Gift Cards: Don’t get stuck holding a dud. Criminals often try to steal serial numbers and PINs from gift cards before they are purchased so they can quickly drain any amounts that unsuspecting buyers load onto them upon activation. To avoid raising suspicion, they replace the protective coating that covers these numbers with tape purchased cheaply online. Carefully check gift cards before purchasing and look for any evidence of physical tampering and, if you receive a gift card, use it as quickly as possible to avoid loss or theft.

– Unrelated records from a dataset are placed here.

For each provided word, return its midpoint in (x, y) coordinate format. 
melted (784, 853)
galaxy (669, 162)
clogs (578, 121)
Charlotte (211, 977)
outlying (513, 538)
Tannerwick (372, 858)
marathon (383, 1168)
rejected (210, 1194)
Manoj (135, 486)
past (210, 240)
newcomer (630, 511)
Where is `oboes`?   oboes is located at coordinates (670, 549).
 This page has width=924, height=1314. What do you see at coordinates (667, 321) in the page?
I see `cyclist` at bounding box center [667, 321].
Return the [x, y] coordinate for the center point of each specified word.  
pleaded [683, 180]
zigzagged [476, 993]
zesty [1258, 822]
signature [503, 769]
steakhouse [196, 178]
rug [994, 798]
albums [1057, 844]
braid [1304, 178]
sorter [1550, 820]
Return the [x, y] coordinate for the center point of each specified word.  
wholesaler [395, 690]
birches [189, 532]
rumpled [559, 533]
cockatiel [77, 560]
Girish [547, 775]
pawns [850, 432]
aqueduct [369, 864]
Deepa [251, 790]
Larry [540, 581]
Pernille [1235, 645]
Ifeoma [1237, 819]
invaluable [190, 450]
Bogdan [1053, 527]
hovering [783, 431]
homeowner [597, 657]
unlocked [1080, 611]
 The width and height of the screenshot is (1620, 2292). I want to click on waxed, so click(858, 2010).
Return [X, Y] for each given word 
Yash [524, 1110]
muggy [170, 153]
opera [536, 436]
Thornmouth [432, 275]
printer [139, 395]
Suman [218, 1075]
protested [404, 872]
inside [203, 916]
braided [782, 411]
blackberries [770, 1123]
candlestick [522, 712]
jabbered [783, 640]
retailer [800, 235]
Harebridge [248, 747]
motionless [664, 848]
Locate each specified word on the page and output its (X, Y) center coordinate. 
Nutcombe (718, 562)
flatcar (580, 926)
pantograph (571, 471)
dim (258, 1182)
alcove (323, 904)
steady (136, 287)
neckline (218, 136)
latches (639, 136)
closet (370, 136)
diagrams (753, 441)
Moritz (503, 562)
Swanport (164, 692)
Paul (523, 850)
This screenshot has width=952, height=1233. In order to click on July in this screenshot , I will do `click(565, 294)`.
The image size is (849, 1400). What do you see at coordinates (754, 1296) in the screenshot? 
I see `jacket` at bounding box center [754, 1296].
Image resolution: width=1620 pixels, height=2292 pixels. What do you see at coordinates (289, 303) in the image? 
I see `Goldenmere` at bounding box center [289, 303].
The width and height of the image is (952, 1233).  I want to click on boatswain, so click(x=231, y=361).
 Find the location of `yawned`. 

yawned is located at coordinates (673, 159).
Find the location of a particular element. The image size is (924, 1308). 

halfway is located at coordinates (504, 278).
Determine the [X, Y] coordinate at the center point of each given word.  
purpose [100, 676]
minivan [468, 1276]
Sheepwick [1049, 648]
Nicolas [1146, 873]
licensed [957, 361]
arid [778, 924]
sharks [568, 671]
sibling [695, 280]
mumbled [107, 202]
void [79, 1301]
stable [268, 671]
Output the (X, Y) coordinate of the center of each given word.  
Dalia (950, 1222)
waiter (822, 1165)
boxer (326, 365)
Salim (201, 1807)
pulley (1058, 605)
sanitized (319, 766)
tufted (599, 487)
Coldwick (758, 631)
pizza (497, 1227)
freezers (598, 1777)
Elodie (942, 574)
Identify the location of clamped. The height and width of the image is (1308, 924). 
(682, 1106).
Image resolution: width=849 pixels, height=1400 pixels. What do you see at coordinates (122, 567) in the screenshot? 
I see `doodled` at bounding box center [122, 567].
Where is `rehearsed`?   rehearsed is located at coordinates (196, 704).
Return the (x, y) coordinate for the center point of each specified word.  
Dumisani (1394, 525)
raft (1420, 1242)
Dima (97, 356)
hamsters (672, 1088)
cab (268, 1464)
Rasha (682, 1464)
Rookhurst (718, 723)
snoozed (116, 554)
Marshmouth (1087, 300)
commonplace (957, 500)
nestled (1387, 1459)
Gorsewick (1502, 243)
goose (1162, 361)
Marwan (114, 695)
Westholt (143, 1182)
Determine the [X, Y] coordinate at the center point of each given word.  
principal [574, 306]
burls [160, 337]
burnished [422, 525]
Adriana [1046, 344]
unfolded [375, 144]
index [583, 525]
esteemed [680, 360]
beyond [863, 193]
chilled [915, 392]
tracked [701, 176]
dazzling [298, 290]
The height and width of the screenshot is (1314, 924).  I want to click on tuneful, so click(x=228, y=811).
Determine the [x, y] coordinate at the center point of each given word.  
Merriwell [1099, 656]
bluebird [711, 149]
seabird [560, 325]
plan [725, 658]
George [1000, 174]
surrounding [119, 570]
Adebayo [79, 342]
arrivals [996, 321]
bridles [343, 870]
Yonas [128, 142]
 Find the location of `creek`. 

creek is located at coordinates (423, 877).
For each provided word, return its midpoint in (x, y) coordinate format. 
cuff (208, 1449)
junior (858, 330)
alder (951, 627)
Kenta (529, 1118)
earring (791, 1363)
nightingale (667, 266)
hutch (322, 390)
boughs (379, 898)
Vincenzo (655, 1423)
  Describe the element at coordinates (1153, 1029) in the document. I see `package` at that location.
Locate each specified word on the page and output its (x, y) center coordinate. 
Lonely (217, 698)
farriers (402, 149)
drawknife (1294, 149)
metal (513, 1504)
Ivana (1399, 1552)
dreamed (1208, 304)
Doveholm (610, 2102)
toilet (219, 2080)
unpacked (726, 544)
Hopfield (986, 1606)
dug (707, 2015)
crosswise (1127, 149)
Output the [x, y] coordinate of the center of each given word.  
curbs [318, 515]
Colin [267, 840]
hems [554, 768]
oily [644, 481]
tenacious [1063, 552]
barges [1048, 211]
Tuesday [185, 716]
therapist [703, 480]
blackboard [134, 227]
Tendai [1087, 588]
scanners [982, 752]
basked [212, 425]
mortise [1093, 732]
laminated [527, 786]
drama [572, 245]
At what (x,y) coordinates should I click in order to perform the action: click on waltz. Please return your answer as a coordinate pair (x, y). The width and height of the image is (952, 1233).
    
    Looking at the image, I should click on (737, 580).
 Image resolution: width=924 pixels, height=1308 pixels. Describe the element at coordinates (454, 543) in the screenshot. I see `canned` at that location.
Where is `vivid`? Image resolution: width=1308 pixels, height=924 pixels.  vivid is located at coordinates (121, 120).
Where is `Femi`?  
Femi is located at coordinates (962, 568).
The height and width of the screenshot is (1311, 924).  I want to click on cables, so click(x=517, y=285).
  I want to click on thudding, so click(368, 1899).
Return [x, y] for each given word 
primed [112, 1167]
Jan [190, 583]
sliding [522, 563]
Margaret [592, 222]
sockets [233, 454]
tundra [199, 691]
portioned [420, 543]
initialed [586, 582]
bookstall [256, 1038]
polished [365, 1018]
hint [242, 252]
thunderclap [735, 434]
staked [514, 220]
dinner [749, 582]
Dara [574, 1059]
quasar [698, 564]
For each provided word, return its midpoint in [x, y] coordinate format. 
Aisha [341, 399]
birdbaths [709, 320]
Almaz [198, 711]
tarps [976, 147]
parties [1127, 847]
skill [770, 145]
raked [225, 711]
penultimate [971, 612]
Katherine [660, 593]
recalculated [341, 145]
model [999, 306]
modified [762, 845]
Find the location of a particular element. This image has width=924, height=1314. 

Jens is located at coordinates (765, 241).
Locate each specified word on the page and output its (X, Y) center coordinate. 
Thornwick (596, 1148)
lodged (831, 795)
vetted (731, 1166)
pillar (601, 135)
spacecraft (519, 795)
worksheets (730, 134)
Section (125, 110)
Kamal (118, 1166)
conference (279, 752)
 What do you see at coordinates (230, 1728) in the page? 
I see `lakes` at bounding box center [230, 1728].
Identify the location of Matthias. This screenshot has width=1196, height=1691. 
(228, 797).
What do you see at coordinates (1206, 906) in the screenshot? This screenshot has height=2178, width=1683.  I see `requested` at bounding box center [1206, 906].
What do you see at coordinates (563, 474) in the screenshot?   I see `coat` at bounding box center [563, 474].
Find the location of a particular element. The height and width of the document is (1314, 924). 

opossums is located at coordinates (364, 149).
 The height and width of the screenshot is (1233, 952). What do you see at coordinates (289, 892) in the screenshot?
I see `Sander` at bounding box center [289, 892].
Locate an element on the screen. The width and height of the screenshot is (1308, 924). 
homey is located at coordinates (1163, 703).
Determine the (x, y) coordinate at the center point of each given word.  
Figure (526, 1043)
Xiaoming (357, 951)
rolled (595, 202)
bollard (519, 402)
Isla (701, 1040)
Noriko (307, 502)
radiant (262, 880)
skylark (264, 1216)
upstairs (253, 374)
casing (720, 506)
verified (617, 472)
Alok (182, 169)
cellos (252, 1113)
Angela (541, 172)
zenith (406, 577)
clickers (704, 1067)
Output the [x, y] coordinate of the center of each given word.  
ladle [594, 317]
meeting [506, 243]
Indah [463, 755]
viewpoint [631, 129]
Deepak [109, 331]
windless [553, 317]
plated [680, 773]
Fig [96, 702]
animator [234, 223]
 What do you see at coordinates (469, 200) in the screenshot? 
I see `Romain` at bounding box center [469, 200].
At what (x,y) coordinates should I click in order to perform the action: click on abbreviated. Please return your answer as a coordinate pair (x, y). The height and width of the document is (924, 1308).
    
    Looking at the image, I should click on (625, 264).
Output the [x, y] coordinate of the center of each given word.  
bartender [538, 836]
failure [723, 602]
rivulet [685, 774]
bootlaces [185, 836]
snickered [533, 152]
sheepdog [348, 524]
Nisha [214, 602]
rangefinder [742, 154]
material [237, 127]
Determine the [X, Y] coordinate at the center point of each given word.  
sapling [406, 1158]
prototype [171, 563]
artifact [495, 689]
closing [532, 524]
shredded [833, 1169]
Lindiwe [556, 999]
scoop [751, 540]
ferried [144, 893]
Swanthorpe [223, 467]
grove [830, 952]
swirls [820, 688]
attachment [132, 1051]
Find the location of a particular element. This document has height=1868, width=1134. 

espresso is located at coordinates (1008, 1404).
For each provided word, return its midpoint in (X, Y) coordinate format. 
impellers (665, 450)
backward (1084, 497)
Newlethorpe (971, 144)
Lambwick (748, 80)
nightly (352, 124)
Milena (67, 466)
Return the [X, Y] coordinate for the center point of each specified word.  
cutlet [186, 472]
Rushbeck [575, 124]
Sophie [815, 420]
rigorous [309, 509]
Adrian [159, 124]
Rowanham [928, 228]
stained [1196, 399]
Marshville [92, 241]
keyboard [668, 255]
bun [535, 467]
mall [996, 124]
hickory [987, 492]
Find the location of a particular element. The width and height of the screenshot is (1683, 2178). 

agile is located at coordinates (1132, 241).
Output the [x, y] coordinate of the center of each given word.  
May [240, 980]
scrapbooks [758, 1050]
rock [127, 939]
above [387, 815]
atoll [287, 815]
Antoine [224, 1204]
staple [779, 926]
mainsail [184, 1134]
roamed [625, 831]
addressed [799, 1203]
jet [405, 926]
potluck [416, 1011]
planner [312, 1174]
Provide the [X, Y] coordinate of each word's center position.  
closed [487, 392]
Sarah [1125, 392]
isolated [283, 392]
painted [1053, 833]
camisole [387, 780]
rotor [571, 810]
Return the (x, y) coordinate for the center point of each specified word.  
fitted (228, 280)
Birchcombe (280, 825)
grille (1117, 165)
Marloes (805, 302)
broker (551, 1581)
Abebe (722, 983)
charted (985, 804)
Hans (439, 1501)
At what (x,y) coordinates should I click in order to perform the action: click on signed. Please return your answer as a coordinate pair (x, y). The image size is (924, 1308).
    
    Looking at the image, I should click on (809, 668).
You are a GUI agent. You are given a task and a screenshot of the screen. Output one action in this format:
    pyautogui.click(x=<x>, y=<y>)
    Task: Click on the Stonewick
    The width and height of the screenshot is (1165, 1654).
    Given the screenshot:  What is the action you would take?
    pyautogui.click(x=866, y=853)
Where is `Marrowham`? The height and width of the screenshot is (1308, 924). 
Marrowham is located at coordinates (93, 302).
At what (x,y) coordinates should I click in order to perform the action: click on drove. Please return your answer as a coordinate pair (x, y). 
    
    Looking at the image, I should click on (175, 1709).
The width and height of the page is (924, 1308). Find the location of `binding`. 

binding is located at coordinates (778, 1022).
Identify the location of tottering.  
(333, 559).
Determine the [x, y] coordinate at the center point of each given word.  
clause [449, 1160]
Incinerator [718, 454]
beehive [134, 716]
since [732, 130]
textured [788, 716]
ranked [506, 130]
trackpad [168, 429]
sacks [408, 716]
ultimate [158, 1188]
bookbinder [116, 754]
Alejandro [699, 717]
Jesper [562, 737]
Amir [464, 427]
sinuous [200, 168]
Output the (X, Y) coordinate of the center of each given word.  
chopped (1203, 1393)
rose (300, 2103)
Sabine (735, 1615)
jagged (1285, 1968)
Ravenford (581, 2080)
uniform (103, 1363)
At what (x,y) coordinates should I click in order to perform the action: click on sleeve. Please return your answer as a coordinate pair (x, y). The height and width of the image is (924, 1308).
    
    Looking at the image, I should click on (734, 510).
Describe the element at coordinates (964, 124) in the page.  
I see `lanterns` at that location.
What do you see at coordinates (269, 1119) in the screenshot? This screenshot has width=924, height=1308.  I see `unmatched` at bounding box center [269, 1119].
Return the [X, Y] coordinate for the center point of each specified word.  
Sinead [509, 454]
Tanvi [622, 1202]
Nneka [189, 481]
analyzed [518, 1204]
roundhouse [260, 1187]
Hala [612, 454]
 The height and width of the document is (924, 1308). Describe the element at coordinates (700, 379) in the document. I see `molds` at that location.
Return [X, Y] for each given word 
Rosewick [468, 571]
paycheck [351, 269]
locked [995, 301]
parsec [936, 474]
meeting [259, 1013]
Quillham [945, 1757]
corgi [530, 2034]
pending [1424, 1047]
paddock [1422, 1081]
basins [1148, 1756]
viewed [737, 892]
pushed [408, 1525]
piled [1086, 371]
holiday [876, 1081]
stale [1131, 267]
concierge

Avoid connecting to unsecured public Wi-Fi networks. Attackers can easily intercept communications transmitted between mobile devices and Wi-Fi networks in hotels, airports, coffee shops, or other public places to steal passwords, payment details, or other sensitive information without your knowledge. Disable your devices’ Wi-Fi connections when not in use and set them to “ask” before joining new or unknown Wi-Fi networks to avoid connecting to unsecured or dangerous hotspots.
When possible, use credit cards rather than debit cards online and at physical retailers. If your payment card numbers are stolen or compromised, using credit cards can limit your liability for fraudulent charges. Debit cards often do not afford these same protections, so any charges incurred will be withdrawn directly from your bank account and can take up to 60 days to reverse.
Recycle your unwanted gifts, but never recycle your passwords! The sale of stolen username and password combinations is big business for criminals on underground marketplaces and recent large-scale data breaches have made it easier than ever for hackers to get their hands on your login information. The best way to protect your online accounts from unauthorized access is to use a lengthy, complex, and unique password for each account. To help you generate secure passwords and easily manage all of your login credentials, consider using a reputable password manager. Also, always enable two-factor authentication (2FA) on any account that offers it for an additional layer of security.